For some reason, the rise of hookup culture has created a subset of men who treat the women they’re hooking up with like total garbage just because they can. It should be the opposite — just because we aren’t in a relationship doesn’t mean I don’t still deserve respect. We’re both still human beings with feelings, so let’s act like it, okay?

We could make this a regular thing.

There’s a difference between the sex you have with a true one-night stand and the sex you have in a friends with benefits type arrangement. I don’t know about anyone else, but I definitely prefer having sex with someone I’m comfortable with. I’m never going to be comfortable with a guy who treats me like crap unless he wants to get laid that night, so if you want to do this more than once, be nice.

I’m not going to fall in love with you just because you’re nice to me.

A lot of guys seem to worry that if they’re too nice to a girl they’re sleeping with, she’s eventually going to pull the, “So, where is this going?” thing. For me personally, it takes a little more than a guy showing a little common decency to fall in love, but feel free to keep thinking that highly of yourself if you want.

I already know where I stand.

You don’t have to drive home the fact you don’t want a relationship by being a loser — if we’re doing this the right way, I already know.
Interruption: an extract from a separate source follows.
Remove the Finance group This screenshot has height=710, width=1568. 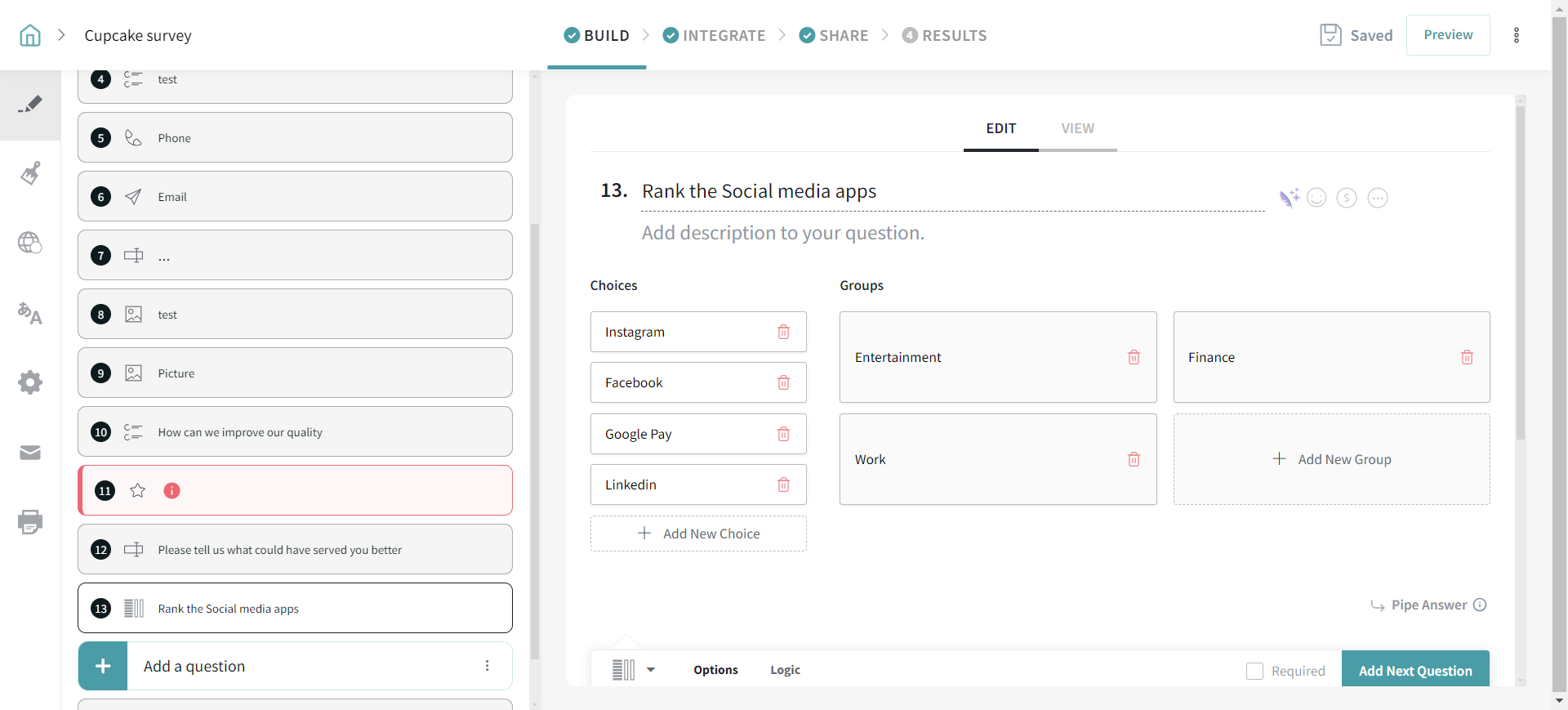click(x=1467, y=357)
Besides, what makes you think I want anything more than a physical thing with you? Get over yourself.

I don’t need sex badly enough to put up with an a-hole.

Sex is amazing, but even the best sex isn’t worth being treated like garbage by a guy who’s probably way too cocky for his own good. In fact, that guy is probably making my life harder with his constant hot and cold attitude. Not worth the headaches.
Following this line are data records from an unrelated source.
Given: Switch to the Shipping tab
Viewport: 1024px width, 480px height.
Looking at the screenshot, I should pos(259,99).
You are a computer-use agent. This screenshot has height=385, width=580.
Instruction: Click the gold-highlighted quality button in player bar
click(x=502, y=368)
I can always get what you’re offering elsewhere.

Not only can I just keep swiping through Tinder if all I’m looking for is a one-time thing, I’m also more that capable of taking care of myself. I don’t need to suffer emotional abuse from some a-hole to have an orgasm. Thanks anyway, though.
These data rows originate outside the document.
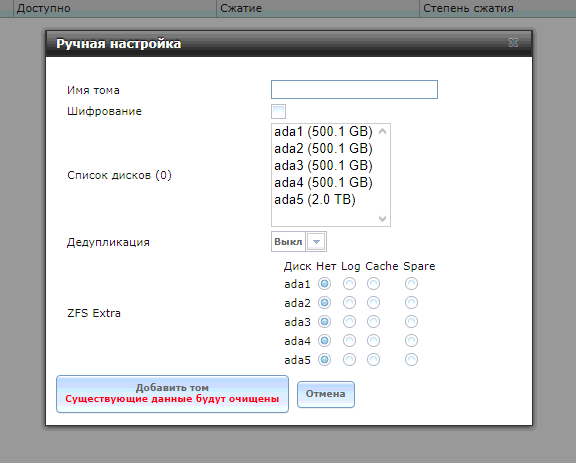Click the Имя тома text field
The height and width of the screenshot is (463, 576).
[354, 90]
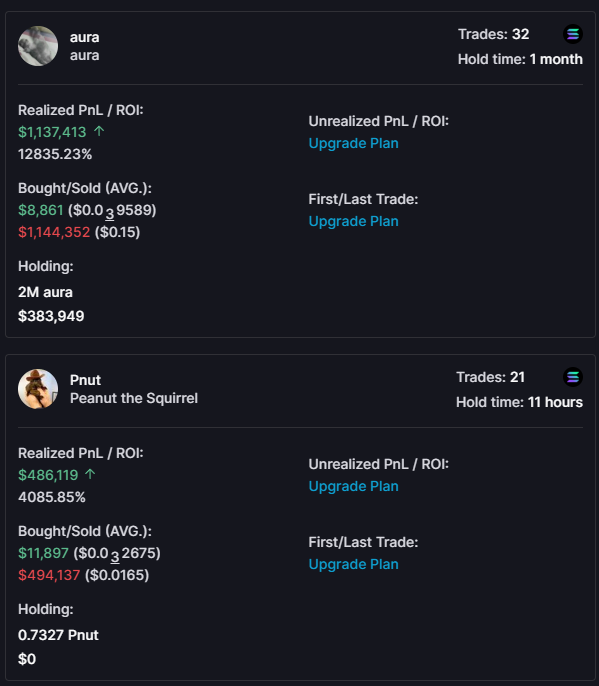Click green up arrow beside $486,119
This screenshot has width=599, height=686.
click(x=91, y=474)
Treat people how you want to be treated.

How would you like it if a girl you were sleeping with ran out the door the second she had her orgasm, never even pretended to be interested in you as a person and clearly used you as a last resort? It wouldn’t feel very good, would it? There are ways to have a casual relationship and still be decent human beings, so why not give it a shot?

Women like casual sex too.

Having sex with no strings attached can be a great experience if it’s clearly communicated that that’s all it’s going to be. Granted, that doesn’t always happen in the heat of the moment, but it doesn’t mean I’m going to regret doing it. Great sex can be what it is and nothing more, so there’s no reason to act like a loser afterwards. That’s what will make me regret going home with you.

Don’t be such a stereotype.

Being the guy who sleeps with a girl and then acts like a jerk to make sure she doesn’t get attached is such a cliche. Who are you? A rejected Jersey Shore cast member? Most girls are pretty reasonable if you’re just honest — it’s really not that hard.

You’re ruining casual sex for everyone.

All it takes is for a girl to experience one too many guys who will sleep with her and never speak to her again to decide she’s never having casual sex again. That’s no fun for anyone. So try to make hooking up a pleasant experience for all the girls you get naked with — it’s better for your reputation and you’ll be showing her that casual sex can be pretty awesome in the right situation.

Being a jerk probably means you suck in bed.

If I’m sleeping with you, I expect you to at least try to get me off, because if you don’t, there’s really no point in having sex with you at all. I’m only interested in guys who care about making sure the girl they’re with is enjoying herself because women deserve to have an orgasm just as much guys do.